Libreville — Longtemps perçus comme des symboles d’un statut privilégié, les véhicules arborant la plaque « 142 » font désormais l’objet d’un contrôle strict. Ces immatriculations, rattachées historiquement au ministère de l’Intérieur, circulaient souvent sans que leur légitimité ne soit véritablement questionnée par l’opinion publique.

Une opération de recensement pour plus de transparence

Le gouvernement a entamé ce lundi une procédure d’identification systématique des utilisateurs de ces véhicules. Cette initiative marque un tournant dans la gestion des biens publics au Gabon, visant à assainir les pratiques administratives et à garantir que les ressources de l’État sont utilisées à bon escient.

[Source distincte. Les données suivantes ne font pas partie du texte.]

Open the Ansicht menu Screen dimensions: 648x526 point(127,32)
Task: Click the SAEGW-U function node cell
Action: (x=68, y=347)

Du 22 juin au 1er juillet 2026, toutes les personnes détentrices d’un véhicule immatriculé 142, mais n’exerçant pas au sein du ministère de l’Intérieur, de la Sécurité et de la Décentralisation, sont tenues de régulariser leur situation. Elles doivent se présenter au Secrétariat général du ministère munies d’une attestation d’affectation du véhicule, de la carte grise ainsi que d’une pièce d’identité valide.

Mettre fin aux zones d’ombre administratives

Cette campagne de clarification est jugée indispensable par les autorités pour établir une cartographie exhaustive du parc automobile concerné. L’objectif est de s’assurer que chaque immatriculation administrative correspond à une fonction réelle et autorisée, évitant ainsi les abus et les détournements d’usage qui ont pu être observés par le passé.

Le Gabon s’engage ainsi dans une démarche de modernisation où la traçabilité des équipements publics devient une priorité. Qu’il s’agisse de véhicules ou d’autres ressources, l’État entend restaurer son autorité en appliquant des règles uniformes et rigoureuses à l’ensemble des agents et bénéficiaires.

Un contrôle de terrain pour valider la réforme

Après cette phase initiale de recensement, des opérations de vérification seront menées directement sur la voie publique. Les services compétents identifieront les véhicules non déclarés ou circulant en situation irrégulière, marquant le passage de la simple annonce à l’application concrète de la loi.

En s’attaquant à l’opacité entourant les plaques 142, le gouvernement gabonais envoie un message clair : l’ère des avantages non justifiés touche à sa fin. Cette transition vers une culture de responsabilité et de redevabilité est un signal fort envoyé tant à la population qu’aux observateurs sur la transformation profonde de l’appareil d’État.